» **Recorded data**:

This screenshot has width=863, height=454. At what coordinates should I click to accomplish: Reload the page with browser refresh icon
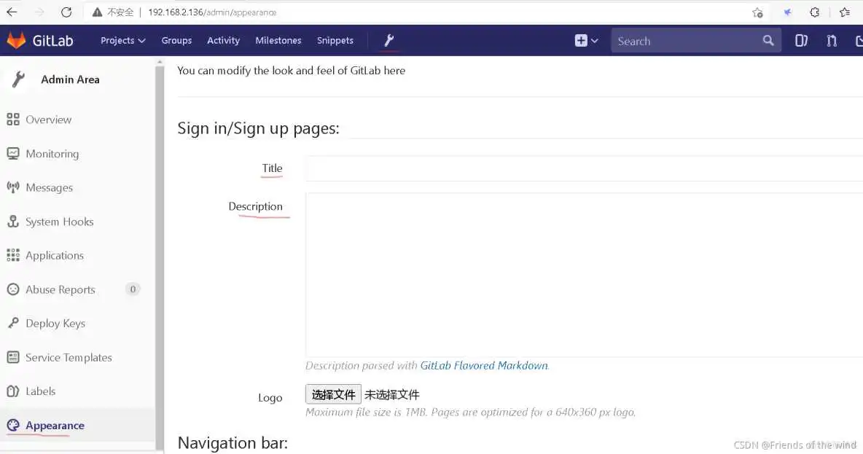click(x=66, y=12)
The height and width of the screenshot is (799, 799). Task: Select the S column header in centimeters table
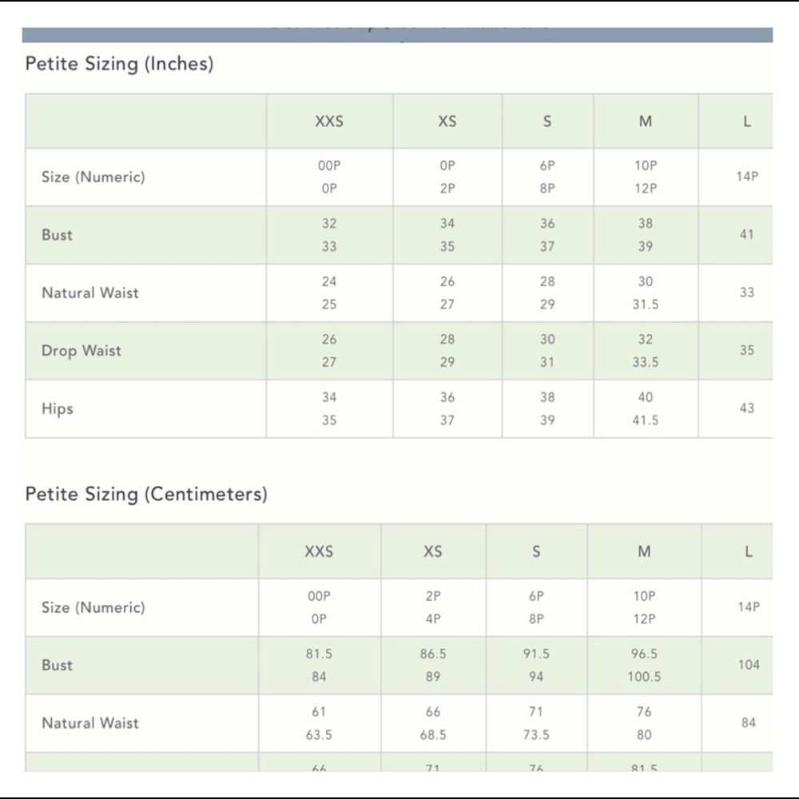536,551
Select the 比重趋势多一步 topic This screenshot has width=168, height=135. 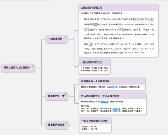pos(55,96)
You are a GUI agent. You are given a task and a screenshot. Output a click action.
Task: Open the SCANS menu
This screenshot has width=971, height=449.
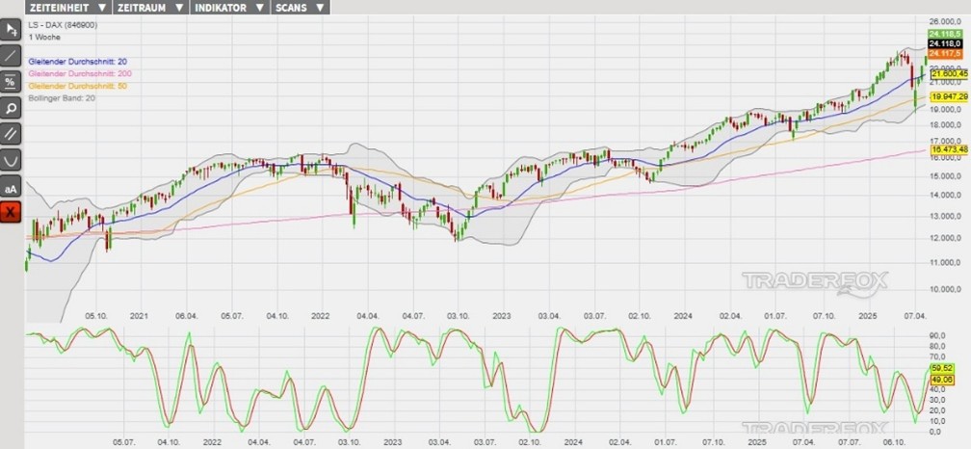pos(299,7)
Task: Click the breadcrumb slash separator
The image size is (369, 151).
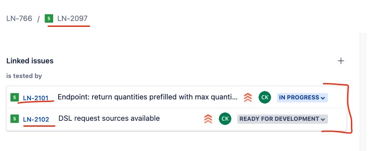Action: point(38,19)
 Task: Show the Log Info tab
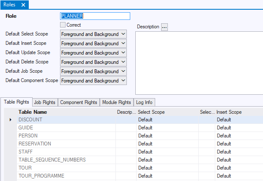point(145,102)
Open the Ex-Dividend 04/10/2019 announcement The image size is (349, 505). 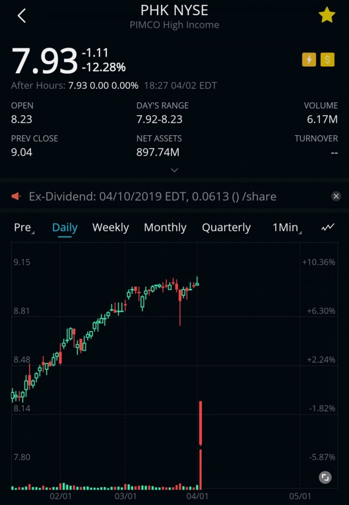click(153, 197)
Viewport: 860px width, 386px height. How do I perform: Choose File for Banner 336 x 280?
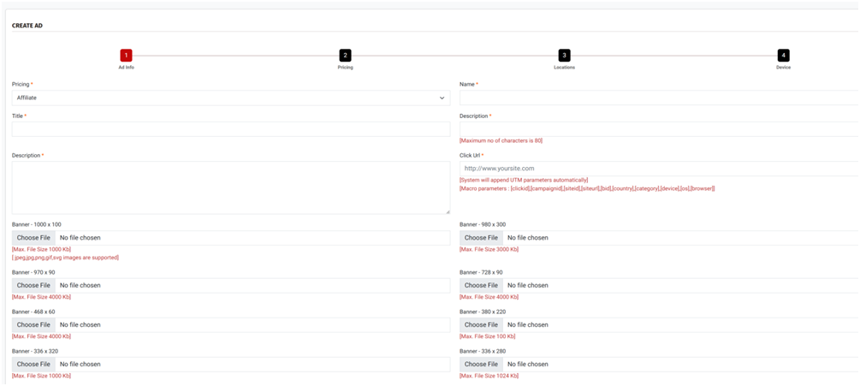(481, 365)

» **Work to complete**: Leaving out every picture, copy exactly the lines from the one that contains "Viewport: 860px width, 386px" through the end of the entries above.

» **Response box**:
Viewport: 860px width, 386px height. How do I perform: Choose File for Banner 336 x 280?
(481, 365)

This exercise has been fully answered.